The subject of this Instructable is the gearshift knob. I remember seeing this chrome and plastic barrel knob in the day but they are now EXTREMELY rare. The word 'rare' is code for 'not popular'! After much searching I finally found a very nice example on Ebay. Picture 2 is a closeup of the actual knob I needed.
Making the Plastic Ends
The problem I had was the one on Ebay has red end caps but I needed clear caps (photo 1). In view of the fact that this is the only one I have found in over 10 years of looking, I knew I had to make my own clear caps.

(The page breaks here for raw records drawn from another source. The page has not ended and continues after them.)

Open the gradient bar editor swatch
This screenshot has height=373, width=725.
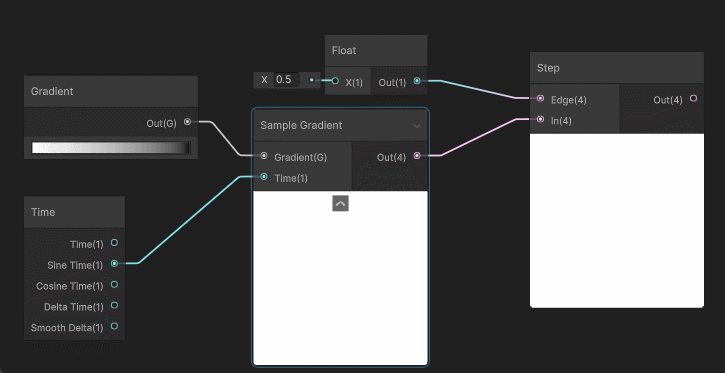[111, 148]
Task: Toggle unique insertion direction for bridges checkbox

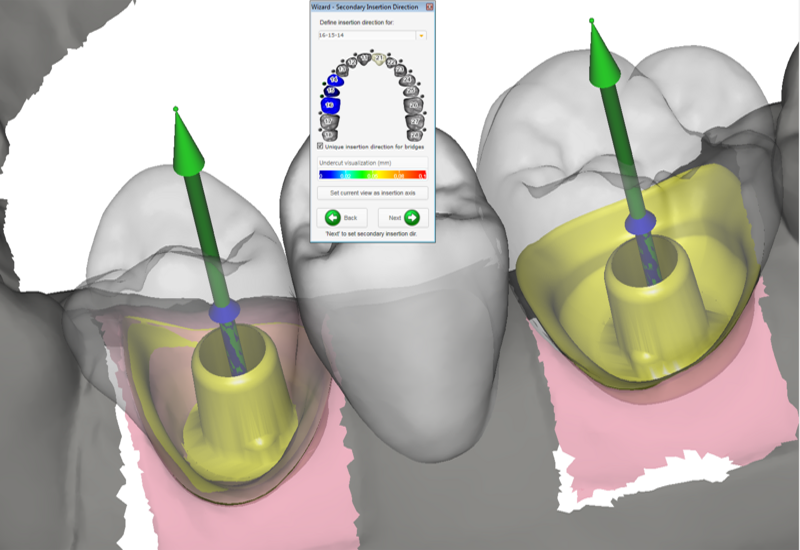Action: (x=320, y=146)
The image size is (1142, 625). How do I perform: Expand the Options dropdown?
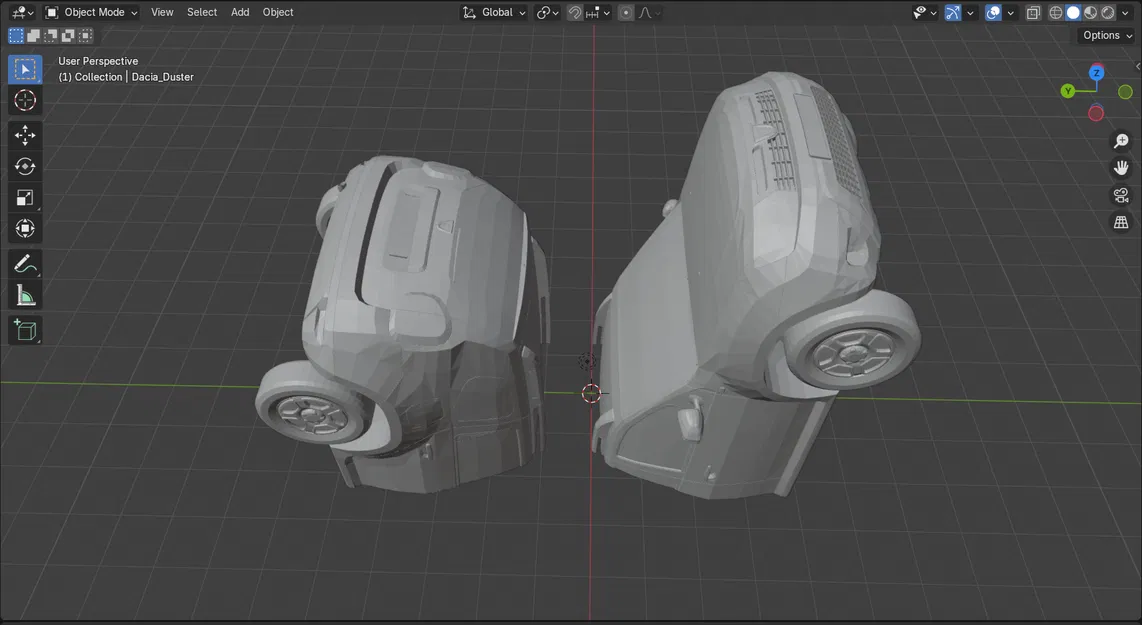point(1104,35)
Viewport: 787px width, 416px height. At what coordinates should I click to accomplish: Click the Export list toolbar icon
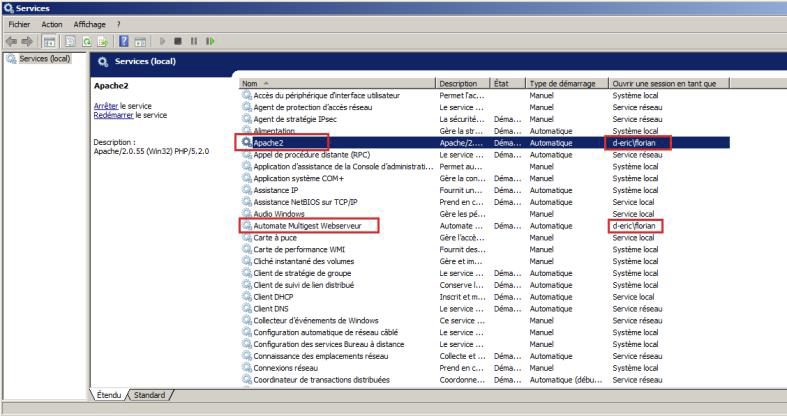click(x=101, y=40)
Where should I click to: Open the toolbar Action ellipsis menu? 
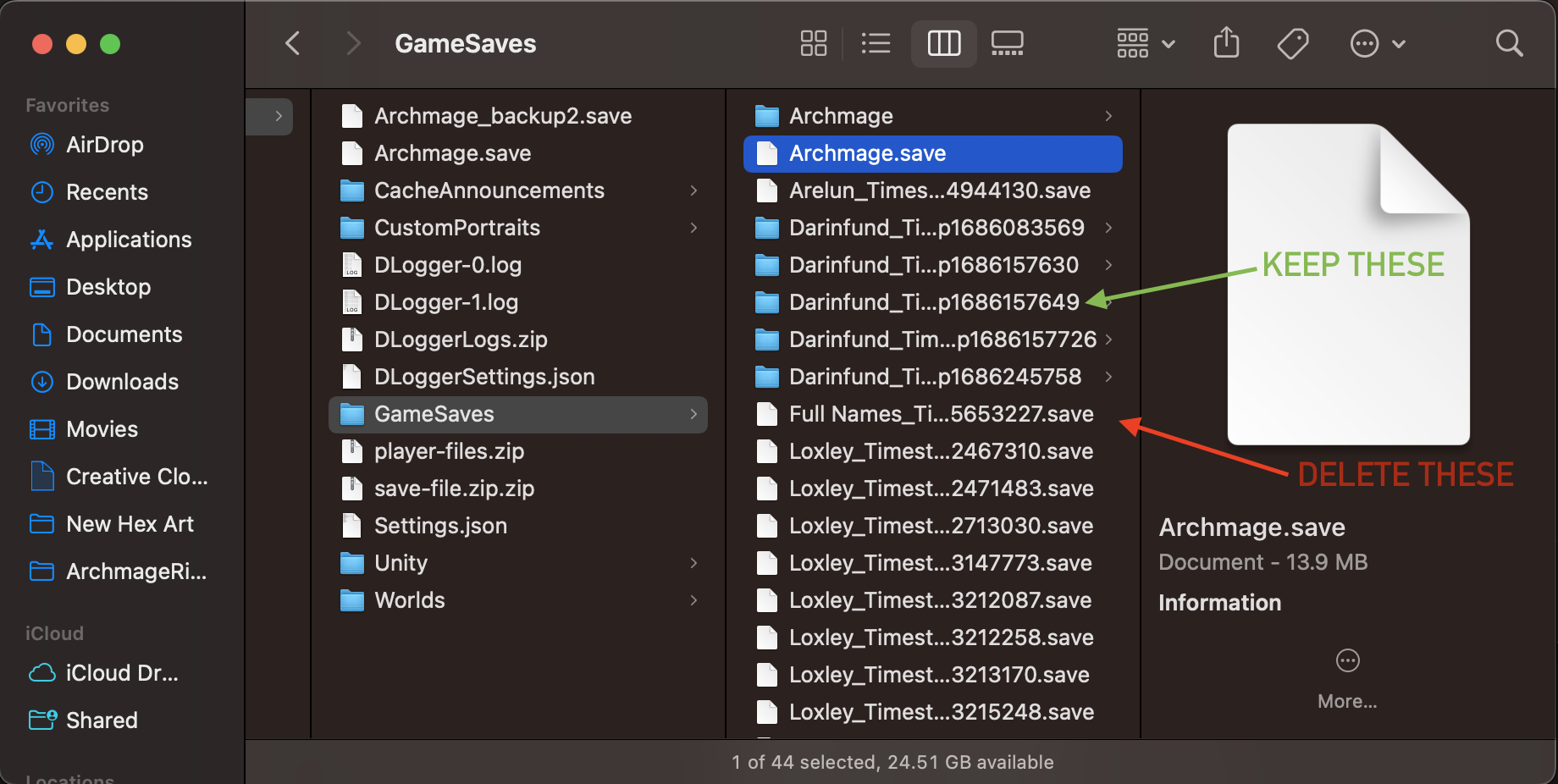tap(1376, 43)
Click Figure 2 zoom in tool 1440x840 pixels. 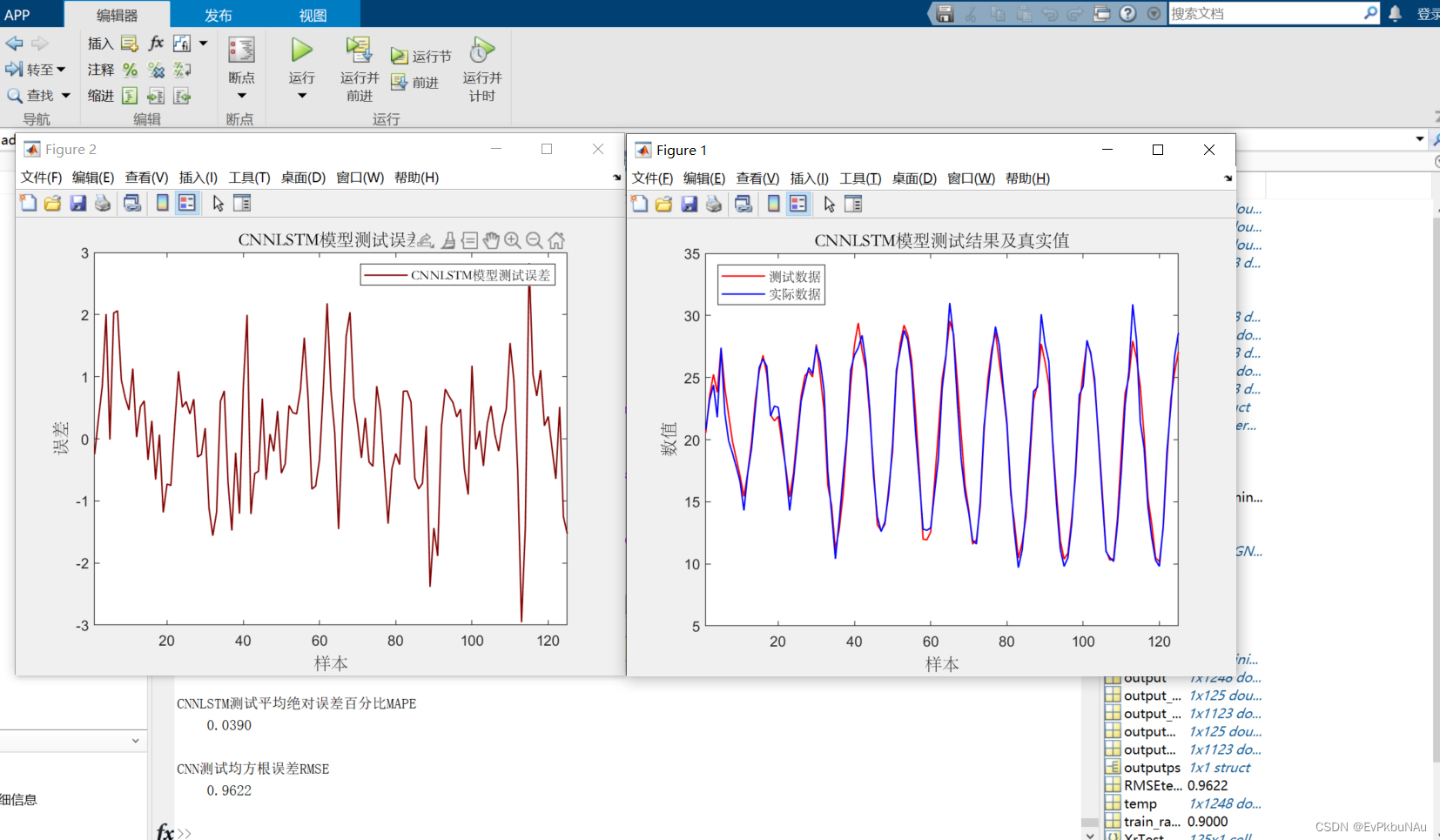pyautogui.click(x=513, y=240)
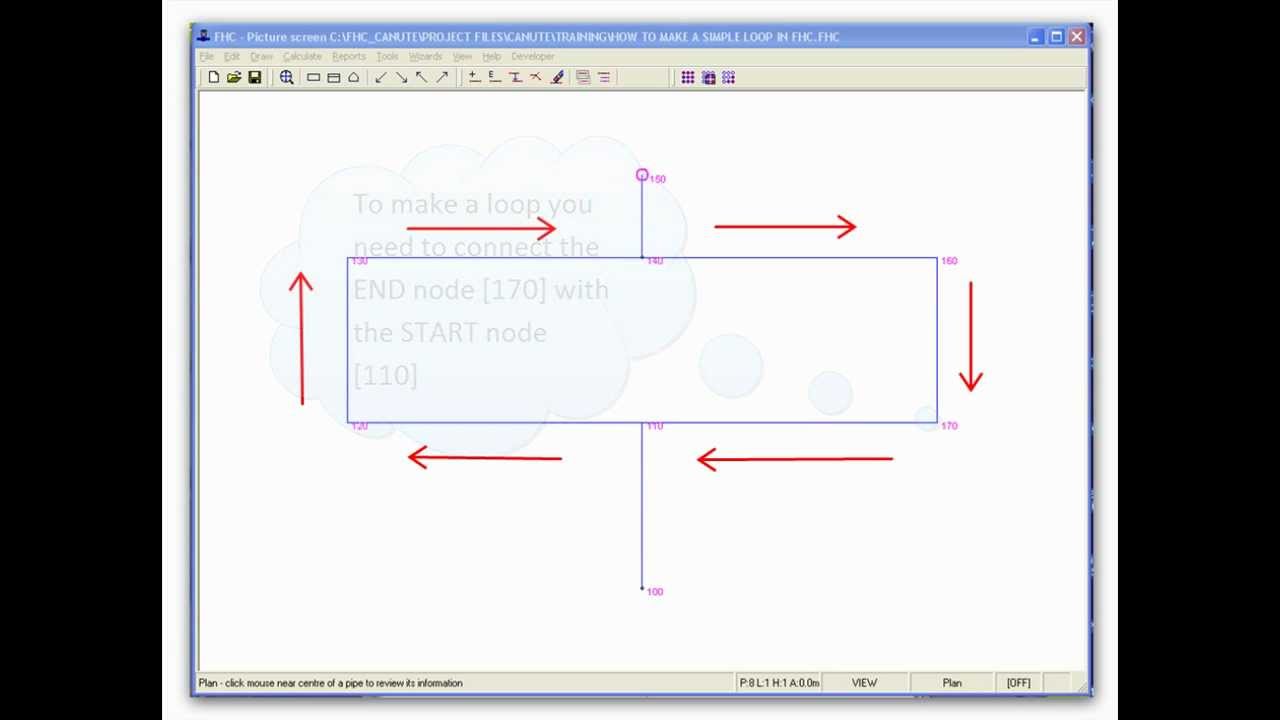
Task: Select the up-right arrow pipe tool
Action: pyautogui.click(x=442, y=77)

The first step was to make a mold so I could make some clear castings. Using the original red cap as a pattern, I used modeling clay a to make dams to cast a mold half for the convex half of the cap. I chose urethane rubber (a 2-part resin like epoxy and cardboard or silicone) for the molding material. Urethane resin comes in a variety of hardness from a very rigid plastic to a very stretchy rubber. The mold is a medium softness so it will de-mold easily. Urethane is a bit cheaper than silicone and a LOT tougher and doesn't degrade over time like silicone does.
Once the resin on the first half of the mold set, I removed the clay and cardboard, turned the half-molded part over, sprayed it with release compound (so the new resin wouldn't stick to the set resin), and cast the second half. Photo 2 shows the pattern and finished rubber mold.
Now I needed to make the final parts. I first cast a couple parts using polyester casting resin (the stuff your Aunt Betsy makes those horrid grape cluster lamps shades by casting the grape berries in Christmas Tree ornament bulbs) but the color was quite yellow and I am sure the plastic would continue to discolor with time. I finally went back to the trusty urethane resin for a rigid, water clear compound and that turned out to give perfect results. Photo 2 shows the two type castings, the polyester ones on the ends, urethane ones in the middle.
Result was a perfect rendition of the original. All I had left to do was build the entire rest of the car and save up the national debt to pay for all that chrome!